:: Task directions ::
Nothing but the lines from the one that contains "Instruction: Click the" through the end of the listing should appear, set down exactly.
Start of Records to use
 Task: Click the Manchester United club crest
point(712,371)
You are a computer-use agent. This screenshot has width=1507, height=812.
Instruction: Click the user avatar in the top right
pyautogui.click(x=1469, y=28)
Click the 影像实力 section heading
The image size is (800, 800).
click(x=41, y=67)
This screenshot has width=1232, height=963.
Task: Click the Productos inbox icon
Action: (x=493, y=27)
End of Records to use
:: Exercise response ::
Instruction: Click the user avatar in the top right
pyautogui.click(x=1469, y=28)
Click the 影像实力 section heading
The image size is (800, 800).
click(x=41, y=67)
This screenshot has width=1232, height=963.
Task: Click the Productos inbox icon
Action: (x=493, y=27)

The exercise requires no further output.